Underneath #6

     Estava escuro e frio. Cada respiração gelava no ar à sua volta. Troy estava a tremer com as mãos nos braços. Existia uma fonte de luz algures, porém, ele não sabia de onde vinha. Ele não conseguia ver nada para lá das paredes transparentes que o guardavam. Ele ficara rouco de gritar por ajuda, alguém, mas nada parecia ouvi-lo. Se ele estava no seu próprio corpo, Troy não sentia. De vez em quando tinha um vislumbre do que os seus olhos viam, aqueles que agora estão no comando do seu parasita, a Escuridão. 

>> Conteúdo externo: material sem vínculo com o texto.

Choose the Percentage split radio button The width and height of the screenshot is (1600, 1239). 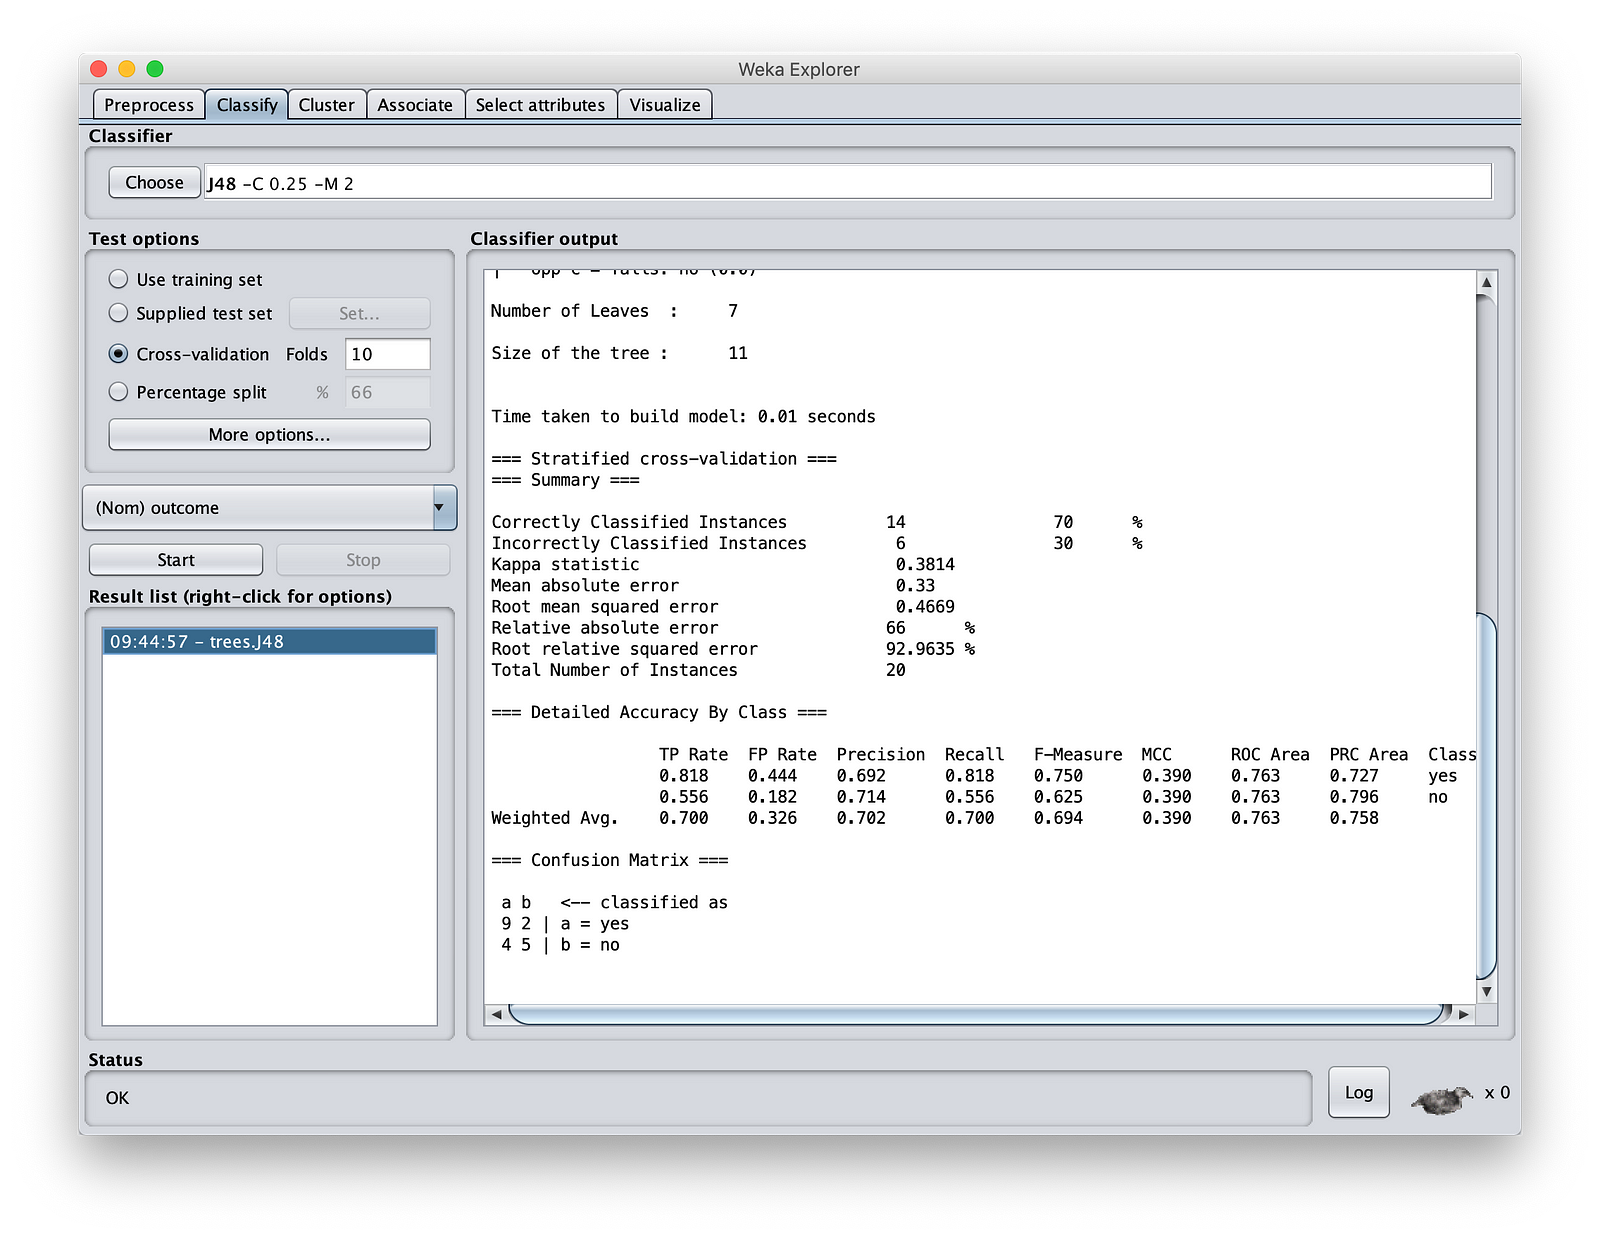point(119,392)
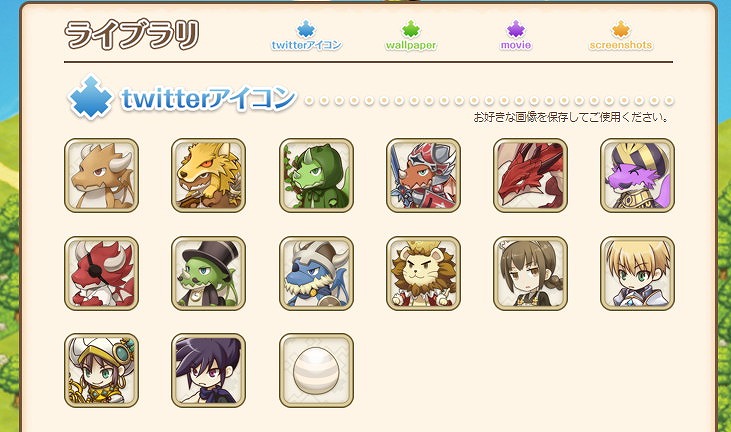Pick the green dragon with top hat
This screenshot has height=432, width=731.
point(208,273)
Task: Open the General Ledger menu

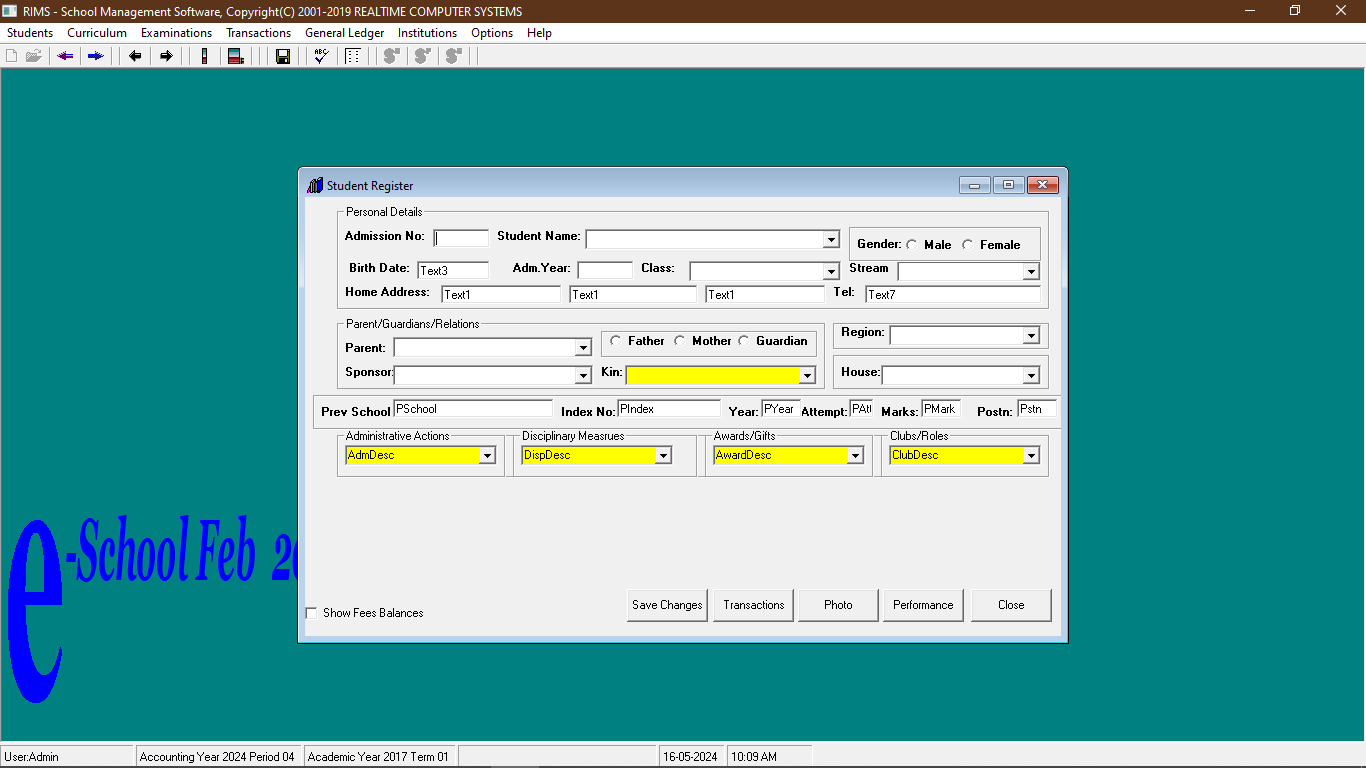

     Troy achou que estava a sonhar. Escuridão? Como é possível existir uma escuridão materializada? Acorda, Troy, acorda, ele pensava. Mas nada do que ele queria acontecia. Já nem sentia que existia. Já não sabia o que sentia e lentamente, as suas memórias iam-se desvanecendo e um vazio dentro de si se formava, consumindo-o. Acorda
     Um par de olhos brancos surgiu à sua frente. Ele moveu-se para trás. Apesar de sentir-se com medo, Troy levantou-se, encarando aqueles olhos estranhos. 
- Quem és? Onde estou? 
- Tema - uma boca surgiu ao proferir a palavra. A sua voz era ampliada e forte. - Há quanto tempo. 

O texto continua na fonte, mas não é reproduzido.